§ **Data extract**

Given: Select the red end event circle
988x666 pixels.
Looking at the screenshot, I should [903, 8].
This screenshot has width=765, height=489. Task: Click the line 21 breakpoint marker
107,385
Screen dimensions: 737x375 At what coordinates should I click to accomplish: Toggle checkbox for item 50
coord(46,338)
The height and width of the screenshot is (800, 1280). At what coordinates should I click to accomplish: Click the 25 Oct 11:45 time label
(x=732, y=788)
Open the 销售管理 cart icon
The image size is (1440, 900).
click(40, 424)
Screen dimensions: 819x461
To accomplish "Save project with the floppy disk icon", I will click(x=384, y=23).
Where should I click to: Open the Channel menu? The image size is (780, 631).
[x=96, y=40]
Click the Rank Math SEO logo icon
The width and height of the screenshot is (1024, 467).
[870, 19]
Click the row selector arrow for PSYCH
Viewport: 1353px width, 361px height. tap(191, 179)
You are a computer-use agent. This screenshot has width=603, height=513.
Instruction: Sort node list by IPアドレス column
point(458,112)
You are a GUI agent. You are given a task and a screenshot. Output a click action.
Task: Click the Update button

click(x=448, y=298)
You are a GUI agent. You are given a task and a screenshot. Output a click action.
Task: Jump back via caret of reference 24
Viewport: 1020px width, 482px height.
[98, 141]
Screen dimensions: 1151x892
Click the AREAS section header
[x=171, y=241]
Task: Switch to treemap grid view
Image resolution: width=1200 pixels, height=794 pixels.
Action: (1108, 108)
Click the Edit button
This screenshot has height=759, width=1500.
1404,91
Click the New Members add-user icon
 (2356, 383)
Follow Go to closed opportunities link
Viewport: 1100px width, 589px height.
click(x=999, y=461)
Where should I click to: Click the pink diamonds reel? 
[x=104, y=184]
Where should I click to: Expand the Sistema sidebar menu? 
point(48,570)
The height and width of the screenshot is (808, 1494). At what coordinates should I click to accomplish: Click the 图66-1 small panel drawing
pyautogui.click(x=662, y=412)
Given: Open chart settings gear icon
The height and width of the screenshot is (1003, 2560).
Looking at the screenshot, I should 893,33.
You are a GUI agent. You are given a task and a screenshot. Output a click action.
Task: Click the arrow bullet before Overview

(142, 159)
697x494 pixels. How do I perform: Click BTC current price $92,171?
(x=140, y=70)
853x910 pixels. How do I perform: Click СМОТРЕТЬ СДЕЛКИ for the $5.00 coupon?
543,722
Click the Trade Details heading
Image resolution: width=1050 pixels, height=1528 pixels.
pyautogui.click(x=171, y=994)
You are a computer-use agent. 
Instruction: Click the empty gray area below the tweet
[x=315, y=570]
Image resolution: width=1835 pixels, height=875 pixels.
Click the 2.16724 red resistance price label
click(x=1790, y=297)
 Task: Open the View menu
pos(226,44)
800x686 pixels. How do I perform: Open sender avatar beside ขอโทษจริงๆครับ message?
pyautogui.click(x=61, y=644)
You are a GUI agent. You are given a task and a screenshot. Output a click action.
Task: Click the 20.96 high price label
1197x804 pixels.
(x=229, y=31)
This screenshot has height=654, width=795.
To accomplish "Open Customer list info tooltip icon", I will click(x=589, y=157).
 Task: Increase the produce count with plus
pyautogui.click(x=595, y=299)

§ **Task details**
Write down again the exact lines running from the beginning of the data to the line containing "Screen dimensions: 1151x892", with both ends included.

§ **Solution below**
Given: Select the red end event circle
988x666 pixels.
Looking at the screenshot, I should [903, 8].
This screenshot has width=765, height=489. Task: Click the line 21 breakpoint marker
107,385
Screen dimensions: 737x375 At what coordinates should I click to accomplish: Toggle checkbox for item 50
coord(46,338)
The height and width of the screenshot is (800, 1280). At what coordinates should I click to accomplish: Click the 25 Oct 11:45 time label
(x=732, y=788)
Open the 销售管理 cart icon
The image size is (1440, 900).
click(40, 424)
Screen dimensions: 819x461
To accomplish "Save project with the floppy disk icon", I will click(x=384, y=23).
Where should I click to: Open the Channel menu? The image size is (780, 631).
[x=96, y=40]
Click the Rank Math SEO logo icon
The width and height of the screenshot is (1024, 467).
[870, 19]
Click the row selector arrow for PSYCH
Viewport: 1353px width, 361px height. tap(191, 179)
You are a computer-use agent. This screenshot has width=603, height=513.
Instruction: Sort node list by IPアドレス column
point(458,112)
You are a GUI agent. You are given a task and a screenshot. Output a click action.
Task: Click the Update button

click(x=448, y=298)
You are a GUI agent. You are given a task and a screenshot. Output a click action.
Task: Jump back via caret of reference 24
Viewport: 1020px width, 482px height.
[98, 141]
Screen dimensions: 1151x892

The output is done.